王秋林, 周 鹏, 蔡国才, 蒋利成, 李文章, 蒲 静, 梁登攀. 起搏依赖患者长期右心室尖起搏致起搏诱导性心肌病临床分析[J]. 心脏杂志, 2013, 25(2): 200-203.
    引用本文: 王秋林, 周 鹏, 蔡国才, 蒋利成, 李文章, 蒲 静, 梁登攀. 起搏依赖患者长期右心室尖起搏致起搏诱导性心肌病临床分析[J]. 心脏杂志, 2013, 25(2): 200-203.
    Clinical study on pacing-induced cardiomyopathy resulting from long-time right ventricular apical pacing in pacemaker-dependent patients[J]. Chinese Heart Journal, 2013, 25(2): 200-203.
    Citation: Clinical study on pacing-induced cardiomyopathy resulting from long-time right ventricular apical pacing in pacemaker-dependent patients[J]. Chinese Heart Journal, 2013, 25(2): 200-203.
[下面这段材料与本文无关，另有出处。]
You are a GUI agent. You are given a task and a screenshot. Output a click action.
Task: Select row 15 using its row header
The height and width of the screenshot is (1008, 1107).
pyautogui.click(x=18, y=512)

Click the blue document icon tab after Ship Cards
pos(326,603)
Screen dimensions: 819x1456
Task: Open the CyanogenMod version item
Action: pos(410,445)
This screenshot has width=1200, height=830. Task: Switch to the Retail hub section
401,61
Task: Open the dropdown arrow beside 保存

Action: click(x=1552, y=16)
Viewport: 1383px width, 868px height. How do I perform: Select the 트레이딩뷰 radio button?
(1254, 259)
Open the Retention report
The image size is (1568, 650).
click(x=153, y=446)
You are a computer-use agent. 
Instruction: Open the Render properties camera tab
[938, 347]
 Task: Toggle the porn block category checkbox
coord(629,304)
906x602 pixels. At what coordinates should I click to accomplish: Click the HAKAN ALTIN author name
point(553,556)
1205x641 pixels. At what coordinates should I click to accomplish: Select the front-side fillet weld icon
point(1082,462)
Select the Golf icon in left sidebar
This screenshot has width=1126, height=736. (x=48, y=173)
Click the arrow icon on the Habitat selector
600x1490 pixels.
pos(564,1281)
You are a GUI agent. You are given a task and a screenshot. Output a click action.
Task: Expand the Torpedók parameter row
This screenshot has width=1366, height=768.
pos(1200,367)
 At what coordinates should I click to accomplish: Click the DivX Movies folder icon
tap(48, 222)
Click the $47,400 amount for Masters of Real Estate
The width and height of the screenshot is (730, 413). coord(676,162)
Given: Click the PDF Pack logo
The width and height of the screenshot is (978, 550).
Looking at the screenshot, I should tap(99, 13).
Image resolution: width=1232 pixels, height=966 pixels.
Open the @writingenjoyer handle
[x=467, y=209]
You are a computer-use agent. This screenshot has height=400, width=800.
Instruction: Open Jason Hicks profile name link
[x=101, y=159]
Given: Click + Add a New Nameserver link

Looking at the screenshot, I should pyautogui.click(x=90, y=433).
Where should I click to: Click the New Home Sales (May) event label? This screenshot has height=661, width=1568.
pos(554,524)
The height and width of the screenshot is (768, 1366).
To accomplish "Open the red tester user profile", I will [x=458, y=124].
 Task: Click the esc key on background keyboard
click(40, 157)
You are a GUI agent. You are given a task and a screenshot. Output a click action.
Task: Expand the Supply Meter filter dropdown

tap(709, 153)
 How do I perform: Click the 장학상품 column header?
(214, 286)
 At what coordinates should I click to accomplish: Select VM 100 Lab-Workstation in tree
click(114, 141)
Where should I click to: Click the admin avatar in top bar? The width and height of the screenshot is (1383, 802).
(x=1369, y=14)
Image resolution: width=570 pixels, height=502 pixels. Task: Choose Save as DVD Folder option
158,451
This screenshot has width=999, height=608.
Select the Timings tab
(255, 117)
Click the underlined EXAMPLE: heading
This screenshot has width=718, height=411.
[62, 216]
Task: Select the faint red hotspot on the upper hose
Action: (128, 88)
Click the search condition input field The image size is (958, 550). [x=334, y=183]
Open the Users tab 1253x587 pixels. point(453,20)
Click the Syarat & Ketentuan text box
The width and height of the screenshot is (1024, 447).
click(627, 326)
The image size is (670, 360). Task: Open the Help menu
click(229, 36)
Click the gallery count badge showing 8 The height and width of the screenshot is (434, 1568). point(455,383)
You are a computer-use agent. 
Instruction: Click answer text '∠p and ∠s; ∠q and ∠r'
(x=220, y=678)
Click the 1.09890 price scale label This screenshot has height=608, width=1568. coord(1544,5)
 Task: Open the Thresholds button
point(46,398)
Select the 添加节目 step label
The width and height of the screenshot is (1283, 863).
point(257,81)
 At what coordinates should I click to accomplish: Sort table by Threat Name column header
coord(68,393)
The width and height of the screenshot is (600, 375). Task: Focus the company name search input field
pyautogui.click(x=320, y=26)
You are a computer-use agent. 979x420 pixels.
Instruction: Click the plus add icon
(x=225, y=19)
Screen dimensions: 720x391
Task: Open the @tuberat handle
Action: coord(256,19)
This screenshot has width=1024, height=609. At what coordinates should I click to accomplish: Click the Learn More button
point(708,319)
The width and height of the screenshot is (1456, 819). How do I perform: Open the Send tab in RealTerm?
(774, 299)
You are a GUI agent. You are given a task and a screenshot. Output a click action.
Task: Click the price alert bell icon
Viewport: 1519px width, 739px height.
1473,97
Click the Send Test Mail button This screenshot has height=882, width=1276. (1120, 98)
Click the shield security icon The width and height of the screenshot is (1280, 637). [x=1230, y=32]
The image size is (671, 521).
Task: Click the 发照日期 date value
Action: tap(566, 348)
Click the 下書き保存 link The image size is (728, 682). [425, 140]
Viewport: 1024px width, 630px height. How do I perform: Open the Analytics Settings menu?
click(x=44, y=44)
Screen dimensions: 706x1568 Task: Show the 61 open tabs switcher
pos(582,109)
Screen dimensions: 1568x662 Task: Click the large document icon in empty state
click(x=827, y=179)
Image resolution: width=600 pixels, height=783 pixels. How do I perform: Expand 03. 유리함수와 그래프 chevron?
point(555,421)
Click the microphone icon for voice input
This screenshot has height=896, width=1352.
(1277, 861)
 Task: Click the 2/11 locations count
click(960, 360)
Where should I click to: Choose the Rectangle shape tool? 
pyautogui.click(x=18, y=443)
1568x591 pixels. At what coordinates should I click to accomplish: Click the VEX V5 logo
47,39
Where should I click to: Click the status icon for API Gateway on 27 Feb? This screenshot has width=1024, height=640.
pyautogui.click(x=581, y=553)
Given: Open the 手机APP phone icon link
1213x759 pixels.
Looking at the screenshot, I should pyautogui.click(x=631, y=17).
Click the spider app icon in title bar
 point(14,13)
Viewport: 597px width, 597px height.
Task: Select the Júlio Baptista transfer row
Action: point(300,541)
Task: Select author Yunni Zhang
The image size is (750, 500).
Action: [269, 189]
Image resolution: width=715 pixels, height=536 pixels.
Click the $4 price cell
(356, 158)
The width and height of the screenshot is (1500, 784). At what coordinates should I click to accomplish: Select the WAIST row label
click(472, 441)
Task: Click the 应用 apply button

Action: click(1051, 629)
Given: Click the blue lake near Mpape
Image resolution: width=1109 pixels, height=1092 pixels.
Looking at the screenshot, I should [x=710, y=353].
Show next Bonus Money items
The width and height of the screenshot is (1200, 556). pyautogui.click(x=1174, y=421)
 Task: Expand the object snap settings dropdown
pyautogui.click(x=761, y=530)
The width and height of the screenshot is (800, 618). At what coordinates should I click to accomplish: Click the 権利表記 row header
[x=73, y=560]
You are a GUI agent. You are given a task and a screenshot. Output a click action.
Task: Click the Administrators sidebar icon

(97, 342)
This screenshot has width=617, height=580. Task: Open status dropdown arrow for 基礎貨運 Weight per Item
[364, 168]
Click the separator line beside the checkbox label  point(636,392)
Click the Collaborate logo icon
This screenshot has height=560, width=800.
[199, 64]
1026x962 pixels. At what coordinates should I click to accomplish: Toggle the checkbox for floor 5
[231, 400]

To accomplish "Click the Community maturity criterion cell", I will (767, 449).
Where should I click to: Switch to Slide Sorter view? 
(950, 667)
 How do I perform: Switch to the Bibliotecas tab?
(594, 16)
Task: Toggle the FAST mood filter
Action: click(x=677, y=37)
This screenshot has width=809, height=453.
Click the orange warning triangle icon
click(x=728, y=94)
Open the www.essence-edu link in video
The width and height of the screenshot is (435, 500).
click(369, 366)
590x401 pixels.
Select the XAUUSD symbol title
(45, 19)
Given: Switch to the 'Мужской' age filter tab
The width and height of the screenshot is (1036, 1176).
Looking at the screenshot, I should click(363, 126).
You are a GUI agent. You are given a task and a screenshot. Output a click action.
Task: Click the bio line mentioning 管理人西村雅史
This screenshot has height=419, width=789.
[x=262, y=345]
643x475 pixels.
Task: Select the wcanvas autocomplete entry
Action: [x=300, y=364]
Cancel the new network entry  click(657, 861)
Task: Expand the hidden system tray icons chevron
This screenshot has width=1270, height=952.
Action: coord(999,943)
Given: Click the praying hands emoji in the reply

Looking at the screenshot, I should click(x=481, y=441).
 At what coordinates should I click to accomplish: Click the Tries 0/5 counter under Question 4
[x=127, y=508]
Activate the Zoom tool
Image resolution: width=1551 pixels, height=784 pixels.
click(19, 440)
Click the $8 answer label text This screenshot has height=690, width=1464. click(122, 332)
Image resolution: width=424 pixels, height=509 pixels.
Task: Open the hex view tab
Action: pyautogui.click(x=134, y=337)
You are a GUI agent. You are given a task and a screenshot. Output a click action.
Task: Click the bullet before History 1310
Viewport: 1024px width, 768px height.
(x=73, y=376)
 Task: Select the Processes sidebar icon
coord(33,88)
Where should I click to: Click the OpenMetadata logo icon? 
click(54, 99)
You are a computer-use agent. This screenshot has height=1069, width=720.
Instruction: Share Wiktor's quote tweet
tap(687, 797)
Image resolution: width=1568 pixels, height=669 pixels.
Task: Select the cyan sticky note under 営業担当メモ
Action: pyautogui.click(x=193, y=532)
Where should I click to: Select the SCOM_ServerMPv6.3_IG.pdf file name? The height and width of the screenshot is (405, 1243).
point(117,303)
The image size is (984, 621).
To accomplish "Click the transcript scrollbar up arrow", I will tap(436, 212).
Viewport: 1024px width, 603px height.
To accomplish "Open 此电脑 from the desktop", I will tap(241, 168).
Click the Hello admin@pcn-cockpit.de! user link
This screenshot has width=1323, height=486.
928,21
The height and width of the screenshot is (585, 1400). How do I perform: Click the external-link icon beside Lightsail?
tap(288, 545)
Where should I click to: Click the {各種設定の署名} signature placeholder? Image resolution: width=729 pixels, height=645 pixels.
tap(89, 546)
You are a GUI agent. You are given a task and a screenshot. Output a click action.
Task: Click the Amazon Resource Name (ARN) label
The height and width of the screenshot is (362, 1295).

    起搏依赖患者长期右心室尖起搏致起搏诱导性心肌病临床分析

    Clinical study on pacing-induced cardiomyopathy resulting from long-time right ventricular apical pacing in pacemaker-dependent patients

    • 摘要: 目的:评估长期右室心尖部起搏致起搏依赖患者起搏诱导性心肌病(PiCMP)的临床情况。方法: 回顾性分析近10年来本院右室心尖部起搏患者的临床资料,纳入标准为持续2年以上右室心尖部起搏依赖的患者,起搏器植入时无结构性心脏病。起搏诱导性心肌病定义为:左室射血分数(LVEF)≤45%,右室起搏时心脏运动障碍,不伴其他已知原因的心肌病。所有患者均行心脏超声检查,完成6分钟步行试验、测量血浆脑钠尿肽(BNP)水平,并让患者填写明尼苏达心功能不全生存质量调查表对患者生活质量进行评分。结果: 门诊患者中有55例符合纳入标准,诊断为PiCMP 8例。超声心动图显示与正常心功能患者相比,PiCMP患者存在明显的左室重构[LVEF:(41±4)% vs.(62±6)%,P<0.05; 左室舒张末期内径(LVEDD):(55±3) mm vs.(45±4) mm,P<0.05],两组患者年龄、性别、右室起搏时间、左右心室间传导延迟、QRS时限以及动脉血压均无显著差异。PiCMP患者运动能力、生活质量评分以及血浆BNP水平明显差于非PiCMP患者。结论: 长期右心室尖起搏致PiCMP的发病率不高,但会严重影响患者生活质量,其形成与长期右心室尖起搏引起左室重构有密切。

       

      Abstract: AIM:To evaluate the prevalence of pacing-induced cardiomyopathy (PiCMP) resulting from long-time right ventricular apical pacing (RVAP) in pacemaker-dependent patients. METHODS: Clinical data of patients with prolonged pacing from the apex of the right ventricle were analyzed retrospectively. Inclusion criteria were right ventricular apex stimulation for at least 2 years, pacemaker dependency and absence of structural heart disease at the time of initial implantation. PiCMP was pre-defined as left ventricular ejection fraction (LVEF)≤45%, dyskinesia during RV pacing and absence of other known causes of cardiomyopathy. All patients were examined by echocardiography and their plasma brain natriuretic peptide (BNP) levels were detected. All patients underwent 6-min walking test (6MWT) to assess the exercise capacity and quality of life was assessed using the Minnesota Living with Heart Failure Questionnaire (MLHFQ). RESULTS: Fifty-five patients from our Outpatient Department met the inclusion criteria. PiCMP was diagnosed in eight patients (14.5%). Echocardiography showed significant LV remodeling in PiCMP patients [LVEF (41.2±4.4)%, LV end-diastolic diameter (LVEDD) (55.3±3.2) mm] compared with that in patients with preserved LVEF [LVEF (62.3±6.5)%, P<0.05, LVEDD (45.2±4.1) mm, P<0.05]. No significant differences were found in age, gender, duration of RV pacing, heart rate, interventricular mechanical delay, QRS duration and arterial hypertension between groups. Exercise capacity, quality of life and plasma BNP level of PiCMP patients were lower than those of patients with preserved LVEF. CONCLUSION: The prevalence of PiCMP is remarkably low, but PiCMP could severely affect the quality of life. PiCMP is associated with pronounced LV remodeling resulting from RVAP.